OBJECTIVE:
Copy the rows below, swapping every "Locate an element on the screen" for "Find an element on the screen" and leaving everything else unchanged.

════════

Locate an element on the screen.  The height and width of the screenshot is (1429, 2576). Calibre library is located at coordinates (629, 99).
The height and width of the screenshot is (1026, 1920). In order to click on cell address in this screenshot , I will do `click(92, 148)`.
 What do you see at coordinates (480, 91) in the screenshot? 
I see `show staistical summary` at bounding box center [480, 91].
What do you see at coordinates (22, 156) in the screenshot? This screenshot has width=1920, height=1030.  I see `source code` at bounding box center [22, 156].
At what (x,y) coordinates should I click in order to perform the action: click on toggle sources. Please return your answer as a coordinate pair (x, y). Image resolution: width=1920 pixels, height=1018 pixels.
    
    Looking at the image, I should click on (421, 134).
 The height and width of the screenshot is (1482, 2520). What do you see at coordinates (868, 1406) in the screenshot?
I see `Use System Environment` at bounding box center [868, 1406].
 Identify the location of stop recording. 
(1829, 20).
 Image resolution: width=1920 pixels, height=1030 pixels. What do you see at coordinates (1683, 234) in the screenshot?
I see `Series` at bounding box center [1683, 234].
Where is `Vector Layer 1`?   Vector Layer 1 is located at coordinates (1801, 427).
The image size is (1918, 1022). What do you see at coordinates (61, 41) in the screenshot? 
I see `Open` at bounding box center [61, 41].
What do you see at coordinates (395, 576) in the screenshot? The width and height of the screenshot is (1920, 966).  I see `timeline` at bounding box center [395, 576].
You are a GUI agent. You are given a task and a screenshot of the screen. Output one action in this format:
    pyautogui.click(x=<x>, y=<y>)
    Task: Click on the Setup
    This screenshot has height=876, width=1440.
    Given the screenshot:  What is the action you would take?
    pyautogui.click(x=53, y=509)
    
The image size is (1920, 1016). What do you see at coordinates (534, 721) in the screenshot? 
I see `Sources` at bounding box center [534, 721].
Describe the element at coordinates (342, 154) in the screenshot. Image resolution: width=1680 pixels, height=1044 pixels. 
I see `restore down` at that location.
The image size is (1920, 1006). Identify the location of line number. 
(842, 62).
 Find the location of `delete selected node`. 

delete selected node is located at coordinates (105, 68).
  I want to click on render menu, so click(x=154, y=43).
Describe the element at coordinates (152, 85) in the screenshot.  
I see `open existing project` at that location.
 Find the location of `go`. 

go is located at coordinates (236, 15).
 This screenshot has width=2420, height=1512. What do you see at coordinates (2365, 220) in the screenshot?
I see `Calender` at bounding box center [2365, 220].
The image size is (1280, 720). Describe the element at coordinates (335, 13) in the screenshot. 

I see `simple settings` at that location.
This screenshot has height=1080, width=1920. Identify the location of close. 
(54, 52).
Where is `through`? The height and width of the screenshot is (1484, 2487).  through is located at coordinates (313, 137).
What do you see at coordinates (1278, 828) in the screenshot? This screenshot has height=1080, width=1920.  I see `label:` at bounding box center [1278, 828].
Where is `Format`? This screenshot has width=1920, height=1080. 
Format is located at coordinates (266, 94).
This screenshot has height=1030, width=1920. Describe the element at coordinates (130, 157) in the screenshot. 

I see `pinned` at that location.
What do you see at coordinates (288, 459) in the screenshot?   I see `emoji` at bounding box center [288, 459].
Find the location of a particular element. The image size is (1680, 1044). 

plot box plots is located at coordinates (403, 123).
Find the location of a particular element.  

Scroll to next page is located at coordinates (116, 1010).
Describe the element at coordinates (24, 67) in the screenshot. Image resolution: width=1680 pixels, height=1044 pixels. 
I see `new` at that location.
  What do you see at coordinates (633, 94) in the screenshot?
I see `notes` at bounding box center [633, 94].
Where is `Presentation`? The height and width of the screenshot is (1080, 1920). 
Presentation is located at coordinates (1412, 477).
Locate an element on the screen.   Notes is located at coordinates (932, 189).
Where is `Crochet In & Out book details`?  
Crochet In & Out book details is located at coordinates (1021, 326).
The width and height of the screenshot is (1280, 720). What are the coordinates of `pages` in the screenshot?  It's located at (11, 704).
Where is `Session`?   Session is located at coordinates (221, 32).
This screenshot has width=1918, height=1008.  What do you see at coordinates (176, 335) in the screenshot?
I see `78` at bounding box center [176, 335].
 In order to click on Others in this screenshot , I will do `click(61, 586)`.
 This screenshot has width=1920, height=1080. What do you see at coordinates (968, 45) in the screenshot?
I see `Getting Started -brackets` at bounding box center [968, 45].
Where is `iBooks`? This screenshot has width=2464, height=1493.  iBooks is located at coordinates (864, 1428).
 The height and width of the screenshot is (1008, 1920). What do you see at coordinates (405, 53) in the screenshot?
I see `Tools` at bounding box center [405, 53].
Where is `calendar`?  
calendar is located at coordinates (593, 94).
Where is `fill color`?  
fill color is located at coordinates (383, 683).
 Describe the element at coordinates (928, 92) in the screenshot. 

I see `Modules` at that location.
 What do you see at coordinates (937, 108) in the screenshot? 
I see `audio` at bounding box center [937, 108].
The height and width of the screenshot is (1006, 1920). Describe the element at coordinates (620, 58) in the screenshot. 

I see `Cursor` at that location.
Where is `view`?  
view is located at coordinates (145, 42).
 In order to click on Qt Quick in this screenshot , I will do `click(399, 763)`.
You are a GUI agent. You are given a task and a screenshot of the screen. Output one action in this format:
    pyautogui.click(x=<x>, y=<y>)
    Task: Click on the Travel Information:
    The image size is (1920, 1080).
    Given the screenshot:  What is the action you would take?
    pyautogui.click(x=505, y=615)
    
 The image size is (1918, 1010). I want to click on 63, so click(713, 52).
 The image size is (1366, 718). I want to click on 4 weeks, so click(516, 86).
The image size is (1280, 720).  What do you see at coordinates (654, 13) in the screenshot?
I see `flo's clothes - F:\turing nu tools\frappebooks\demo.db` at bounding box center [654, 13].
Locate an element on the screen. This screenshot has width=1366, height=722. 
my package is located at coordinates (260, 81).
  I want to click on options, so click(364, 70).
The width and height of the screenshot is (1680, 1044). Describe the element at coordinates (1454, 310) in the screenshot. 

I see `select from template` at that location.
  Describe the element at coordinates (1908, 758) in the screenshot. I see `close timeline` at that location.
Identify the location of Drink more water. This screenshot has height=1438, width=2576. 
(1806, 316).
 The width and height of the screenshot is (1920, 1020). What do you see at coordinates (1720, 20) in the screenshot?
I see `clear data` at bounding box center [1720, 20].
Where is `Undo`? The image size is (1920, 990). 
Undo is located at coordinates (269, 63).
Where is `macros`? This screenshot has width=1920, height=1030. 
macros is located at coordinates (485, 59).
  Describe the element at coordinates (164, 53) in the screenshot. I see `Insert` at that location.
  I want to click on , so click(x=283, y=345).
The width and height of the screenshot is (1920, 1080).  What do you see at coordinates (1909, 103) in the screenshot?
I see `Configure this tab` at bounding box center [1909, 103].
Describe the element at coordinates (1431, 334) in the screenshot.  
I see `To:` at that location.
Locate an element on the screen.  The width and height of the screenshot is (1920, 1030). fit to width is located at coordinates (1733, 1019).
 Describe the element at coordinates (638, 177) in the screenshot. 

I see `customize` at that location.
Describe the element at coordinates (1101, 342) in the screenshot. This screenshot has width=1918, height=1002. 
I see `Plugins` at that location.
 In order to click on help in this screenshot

════════

EXERCISE RESPONSE:
Find an element on the screen.  The height and width of the screenshot is (1429, 2576). Calibre library is located at coordinates (629, 99).
The height and width of the screenshot is (1026, 1920). In order to click on cell address in this screenshot , I will do `click(92, 148)`.
 What do you see at coordinates (480, 91) in the screenshot? 
I see `show staistical summary` at bounding box center [480, 91].
What do you see at coordinates (22, 156) in the screenshot? This screenshot has width=1920, height=1030.  I see `source code` at bounding box center [22, 156].
At what (x,y) coordinates should I click in order to perform the action: click on toggle sources. Please return your answer as a coordinate pair (x, y). Image resolution: width=1920 pixels, height=1018 pixels.
    
    Looking at the image, I should click on (421, 134).
 The height and width of the screenshot is (1482, 2520). What do you see at coordinates (868, 1406) in the screenshot?
I see `Use System Environment` at bounding box center [868, 1406].
 Identify the location of stop recording. 
(1829, 20).
 Image resolution: width=1920 pixels, height=1030 pixels. What do you see at coordinates (1683, 234) in the screenshot?
I see `Series` at bounding box center [1683, 234].
Where is `Vector Layer 1`?   Vector Layer 1 is located at coordinates (1801, 427).
The image size is (1918, 1022). What do you see at coordinates (61, 41) in the screenshot? 
I see `Open` at bounding box center [61, 41].
What do you see at coordinates (395, 576) in the screenshot? The width and height of the screenshot is (1920, 966).  I see `timeline` at bounding box center [395, 576].
You are a GUI agent. You are given a task and a screenshot of the screen. Output one action in this format:
    pyautogui.click(x=<x>, y=<y>)
    Task: Click on the Setup
    This screenshot has height=876, width=1440.
    Given the screenshot:  What is the action you would take?
    pyautogui.click(x=53, y=509)
    
The image size is (1920, 1016). What do you see at coordinates (534, 721) in the screenshot? 
I see `Sources` at bounding box center [534, 721].
Describe the element at coordinates (342, 154) in the screenshot. Image resolution: width=1680 pixels, height=1044 pixels. 
I see `restore down` at that location.
The image size is (1920, 1006). Identify the location of line number. 
(842, 62).
 Find the location of `delete selected node`. 

delete selected node is located at coordinates (105, 68).
  I want to click on render menu, so click(x=154, y=43).
Describe the element at coordinates (152, 85) in the screenshot.  
I see `open existing project` at that location.
 Find the location of `go`. 

go is located at coordinates (236, 15).
 This screenshot has width=2420, height=1512. What do you see at coordinates (2365, 220) in the screenshot?
I see `Calender` at bounding box center [2365, 220].
The image size is (1280, 720). Describe the element at coordinates (335, 13) in the screenshot. 

I see `simple settings` at that location.
This screenshot has height=1080, width=1920. Identify the location of close. 
(54, 52).
Where is `through`? The height and width of the screenshot is (1484, 2487).  through is located at coordinates (313, 137).
What do you see at coordinates (1278, 828) in the screenshot? This screenshot has height=1080, width=1920.  I see `label:` at bounding box center [1278, 828].
Where is `Format`? This screenshot has width=1920, height=1080. 
Format is located at coordinates (266, 94).
This screenshot has height=1030, width=1920. Describe the element at coordinates (130, 157) in the screenshot. 

I see `pinned` at that location.
What do you see at coordinates (288, 459) in the screenshot?   I see `emoji` at bounding box center [288, 459].
Find the location of a particular element. The image size is (1680, 1044). 

plot box plots is located at coordinates (403, 123).
Find the location of a particular element.  

Scroll to next page is located at coordinates (116, 1010).
Describe the element at coordinates (24, 67) in the screenshot. Image resolution: width=1680 pixels, height=1044 pixels. 
I see `new` at that location.
  What do you see at coordinates (633, 94) in the screenshot?
I see `notes` at bounding box center [633, 94].
Where is `Presentation`? The height and width of the screenshot is (1080, 1920). 
Presentation is located at coordinates (1412, 477).
Find an element on the screen.   Notes is located at coordinates (932, 189).
Where is `Crochet In & Out book details`?  
Crochet In & Out book details is located at coordinates (1021, 326).
The width and height of the screenshot is (1280, 720). What are the coordinates of `pages` in the screenshot?  It's located at (11, 704).
Where is `Session`?   Session is located at coordinates (221, 32).
This screenshot has width=1918, height=1008.  What do you see at coordinates (176, 335) in the screenshot?
I see `78` at bounding box center [176, 335].
 In order to click on Others in this screenshot , I will do `click(61, 586)`.
 This screenshot has width=1920, height=1080. What do you see at coordinates (968, 45) in the screenshot?
I see `Getting Started -brackets` at bounding box center [968, 45].
Where is `iBooks`? This screenshot has width=2464, height=1493.  iBooks is located at coordinates (864, 1428).
 The height and width of the screenshot is (1008, 1920). What do you see at coordinates (405, 53) in the screenshot?
I see `Tools` at bounding box center [405, 53].
Where is `calendar`?  
calendar is located at coordinates (593, 94).
Where is `fill color`?  
fill color is located at coordinates (383, 683).
 Describe the element at coordinates (928, 92) in the screenshot. 

I see `Modules` at that location.
 What do you see at coordinates (937, 108) in the screenshot? 
I see `audio` at bounding box center [937, 108].
The height and width of the screenshot is (1006, 1920). Describe the element at coordinates (620, 58) in the screenshot. 

I see `Cursor` at that location.
Where is `view`?  
view is located at coordinates (145, 42).
 In order to click on Qt Quick in this screenshot , I will do `click(399, 763)`.
You are a GUI agent. You are given a task and a screenshot of the screen. Output one action in this format:
    pyautogui.click(x=<x>, y=<y>)
    Task: Click on the Travel Information:
    The image size is (1920, 1080).
    Given the screenshot:  What is the action you would take?
    pyautogui.click(x=505, y=615)
    
 The image size is (1918, 1010). I want to click on 63, so click(713, 52).
 The image size is (1366, 718). I want to click on 4 weeks, so click(516, 86).
The image size is (1280, 720).  What do you see at coordinates (654, 13) in the screenshot?
I see `flo's clothes - F:\turing nu tools\frappebooks\demo.db` at bounding box center [654, 13].
Find an element on the screen. This screenshot has width=1366, height=722. 
my package is located at coordinates (260, 81).
  I want to click on options, so click(364, 70).
The width and height of the screenshot is (1680, 1044). Describe the element at coordinates (1454, 310) in the screenshot. 

I see `select from template` at that location.
  Describe the element at coordinates (1908, 758) in the screenshot. I see `close timeline` at that location.
Identify the location of Drink more water. This screenshot has height=1438, width=2576. 
(1806, 316).
 The width and height of the screenshot is (1920, 1020). What do you see at coordinates (1720, 20) in the screenshot?
I see `clear data` at bounding box center [1720, 20].
Where is `Undo`? The image size is (1920, 990). 
Undo is located at coordinates (269, 63).
Where is `macros`? This screenshot has width=1920, height=1030. 
macros is located at coordinates (485, 59).
  Describe the element at coordinates (164, 53) in the screenshot. I see `Insert` at that location.
  I want to click on , so click(x=283, y=345).
The width and height of the screenshot is (1920, 1080).  What do you see at coordinates (1909, 103) in the screenshot?
I see `Configure this tab` at bounding box center [1909, 103].
Describe the element at coordinates (1431, 334) in the screenshot.  
I see `To:` at that location.
Find an element on the screen.  The width and height of the screenshot is (1920, 1030). fit to width is located at coordinates (1733, 1019).
 Describe the element at coordinates (638, 177) in the screenshot. 

I see `customize` at that location.
Describe the element at coordinates (1101, 342) in the screenshot. This screenshot has width=1918, height=1002. 
I see `Plugins` at that location.
 In order to click on help in this screenshot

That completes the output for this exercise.